「ねえ、菊川さん」
「はい、何でしょう」

その夜、宣言通り朱里のいる和室と襖一枚隔てたところで菊川が寝ることになった。

なかなか寝つけない朱里が話し出す。

「菊川さん。私、どんどん瑛が遠い所に行ってしまうような気がするんです」

天井を見上げながら、朱里は当てもなく話を続ける。

「前はもっと、何も考えずに普通にしゃべったりふざけたり出来たのに…。最近は瑛が私に壁を作っているような気がして、なんだか寂しくて。私は、瑛と聖美さんが結婚したあとも二人と仲良くしていきたいけど、だめなのかなあ」

菊川の返事はない。
あまりに静まり返ったままで、もしや菊川は寝てしまったのかと朱里は声をかける。

「菊川さん?寝ちゃいましたか?」
「いえ、起きています」
「え?あ、そう」

だがやはりそれ以上の返事はない。

朱里がしょんぼりとため息をついた時、ようやく菊川の声がした。

「朱里さん。私の勝手な想像かもしれませんが…」
「え?いえ、どうぞ」

先を促すと、菊川はもう一度考えてから話し出す。

「朱里さんを遠くに感じているのは、瑛さんの方だと思います」
「え?どうして?」
「瑛さんにとって、普通に話が出来る親友は朱里さんだけです。

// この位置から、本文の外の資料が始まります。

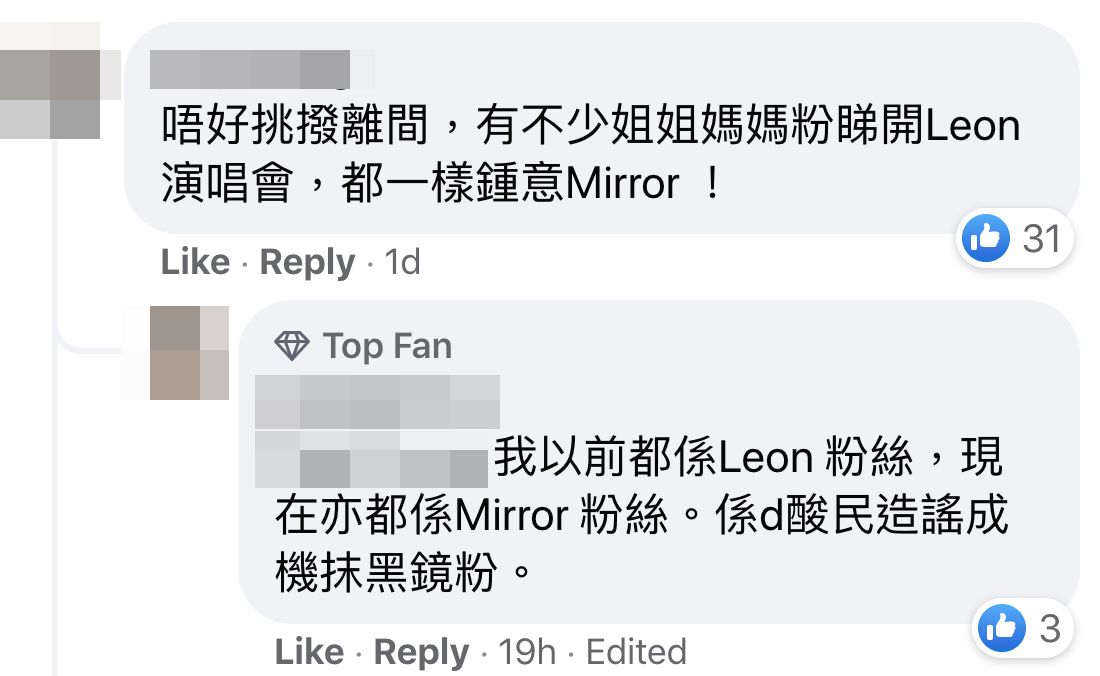Open the 19h timestamp of the reply

pos(527,653)
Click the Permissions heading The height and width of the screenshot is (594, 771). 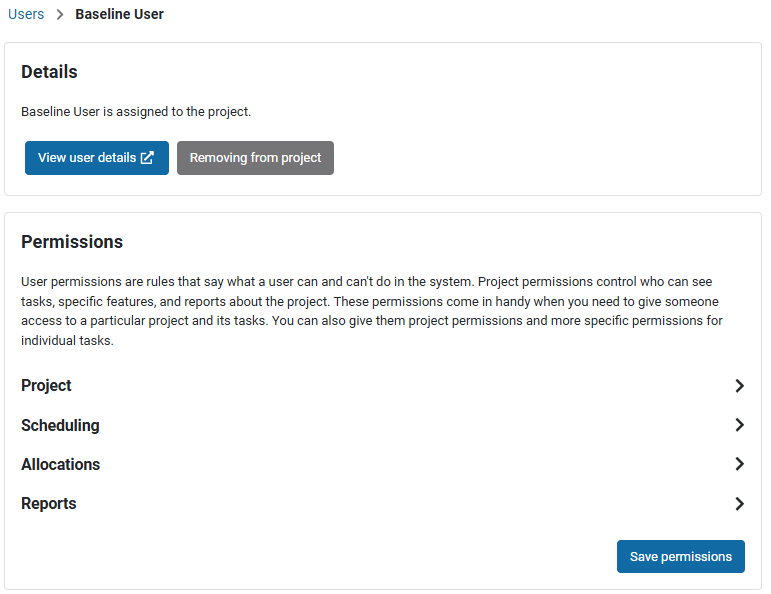click(x=72, y=242)
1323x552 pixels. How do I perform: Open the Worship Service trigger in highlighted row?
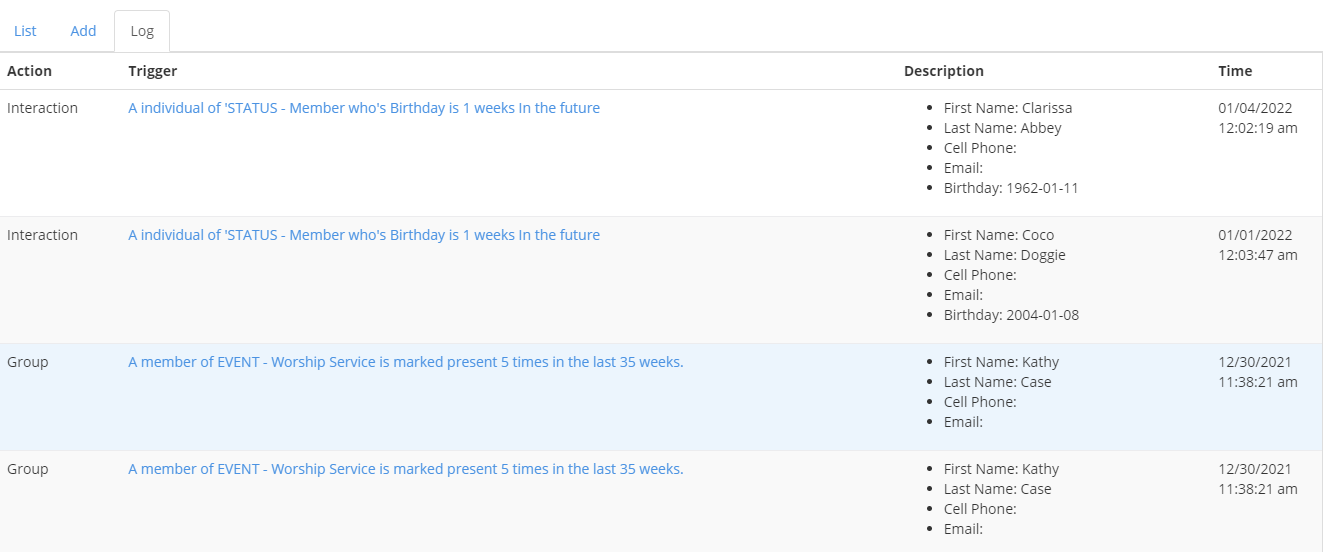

でも朱里さんは違う。大学に行けば他の親友もいるし、カルテットの素晴らしい仲間もいる。皆さんと息を揃えて演奏する朱里さんの輝くような姿を見て、瑛さんは朱里さんが自分の手の届かない所にいるような気がしたのではないでしょうか。自分とは住む世界が違うと。そしてその頃、聖美さんに会うことを決められたのです」

あっ…と朱里は思い出す。

確かにそうだ。
カルテットの演奏会の数日後、皆で食事をしている時に急に瑛が聖美に会うと言い出したのだった。

「瑛さんは、自分のせいで朱里さんが危険な目に遭うことにも、とても心を痛めています。この屋敷に泥棒が入った時も、そして今日、聖美さんをかばって朱里さんが怪我をされたことも」
「そんな…。それは瑛のせいじゃないでしょう?」
「ですが、もし朱里さんが自分の隣人でなければ。もし朱里さんが、自分の友人でなければ。朱里さんは危険な目に遭わずに済んだのにと、己を責めていらっしゃるのだと思います」

先ほど真剣な表情で、俺に関わるなと言った瑛の言葉を思い出す。

朱里は、胸にやるせなさが込み上げてきた。

「菊川さん。私、瑛を救いたい。瑛を縛りつけているものから、瑛を開放してあげたい。そして何の心配もなく、聖美さんと穏やかな日々が過ごせるようにしてあげたい。親友として、助けてあげたいんです。どうすればいいですか?」
「難しいですね。私も同じように考えていますが、答えは出ません。ですが…」

そして菊川は、また言うべきかどうか悩み出す。

「なあに?」

朱里は先を促した。

「朱里さん、これは勝手な私の思い込みだと聞き流してくださいね」

そう前置きしてから話し出す。

「瑛さんは、朱里さんが誰かと結ばれることを望んでいらっしゃいます。朱里さんには、穏やかで幸せな生活を送って欲しいと。ですが私は、瑛さんが本当に望んでいることはその事ではないと思うのです。そして実際に朱里さんがそうなれば、少なからず瑛さんは苦しむことになると。瑛さんの本当の幸せは、瑛さんが自分の気持ちに正直に向き合わない限り、手に入れることは出来ません」

ですから、と最後に菊川は付け加える。

「どんなに私や朱里さんが助けたいと思っても、無理なのです。瑛さん自身が、自分の幸せが何かに気づかない限り」

朱里は言葉を失う。
瑛自身が自分の幸せに気づくには…

「菊川さん。瑛は考えるでしょうか?自分の幸せが何かを」
「いいえ。少なくとも今は、自分の気持ちすら考えようとしていません。本当はどうしたいのか、自分は何を望んでいるのか、本心から目を背けていらっしゃいます」
「そんな…」

朱里はもはや絶望的な気持ちになった。

「瑛…」

どうしてこうなってしまったのだろう。
どうすればいいのだろう。
自分に出来ることはないのだろうか。

朱里は悶々と眠れない夜を過ごした。